In operation, pressurized fluid is provided in a supply channel 3 formed in the undersurface of upper deck 2 through inlet port 6 in the lower deck; and, the supply channel communicates through an aperture 8 in the gasket to valving chamber 9. Upon energization, solenoid 10 effects movement of a valve member 13 from its valve seat and permits flow through the gasket aperture 12 which communicates with outlet channel 11 formed in the undersurface of the upper deck 2. Channel 11 communicates with respective control pressure port apertures in the gasket (not shown) for de-actuating the respective engine valves and also communicates through a flow limiting bypass gasket port 17 and bypass orifice 16.
A bleed orifice 16 is provided in the lower deck 7; and, orifice 16 communicates with a bypass aperture 17 in gasket 5 which communicates with the supply channel 11 to provide a highly restricted and limited bleed flow to bypass the valve and return to an unshown sump. An electrical lead frame 9 is provided for electrical connection to the solenoid 10.
The known arrangement shown in FIG. 4 has thus required two separately machined manifold decks or plates and has proven to be prohibitively costly and heavy for high volume production motor vehicle applications.
Thus, it has been desired to provide a way or means of reducing the weight and cost of the electric valve and hydraulic manifold assembly for controlling the de-actuation of the combustion chamber valves in a multi-cylinder motor vehicle engine.

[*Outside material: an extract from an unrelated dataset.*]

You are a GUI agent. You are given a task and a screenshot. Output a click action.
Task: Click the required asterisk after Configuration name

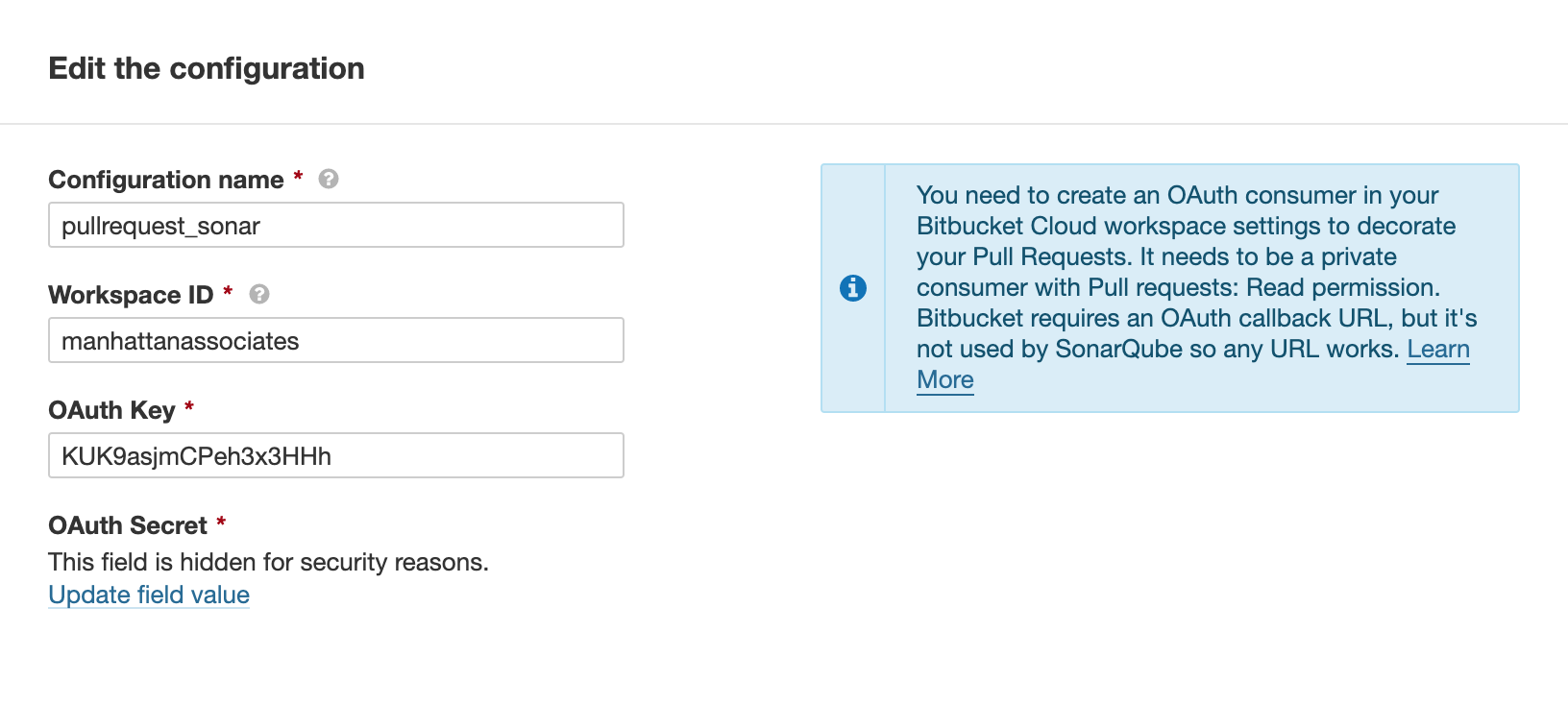click(x=298, y=177)
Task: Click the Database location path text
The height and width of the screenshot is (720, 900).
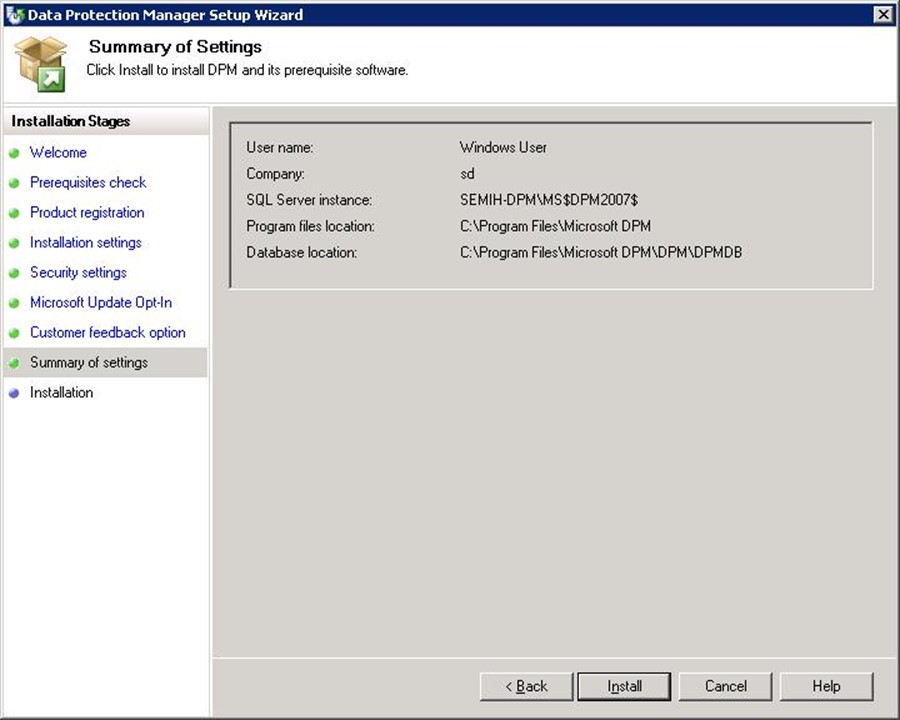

The present invention provides a solution to the above-described problem and employs an electric valve and manifold assembly having an upper manifold plate with lubricant or hydraulic fluid passages therein which has disposed over the underside thereof, with ports formed therein for communicating with the corresponding fluid passages and a gasket which has formed integrally thereon mounting surfaces forming a valving chamber with the manifold deck and providing valve mounting cavities. Electrically operated valves are mounted directly on the gasket mounting cavities; and, the gasket is retained by a simple flat plate and the valves retained on the gasket mounting cavities by a stamped bracket which is attached through the gasket to the manifold deck. The assembly of the present invention thus eliminates the need for a separate secondary or lower manifold deck having machined hydraulic passages therein. The present invention reduces the overall cost and weight of the manifold assembly and simplifies the fabrication thereof yet preserves the function of attaching a single unit to an engine for effecting electrically controlled deactivation of the engine valve lifters.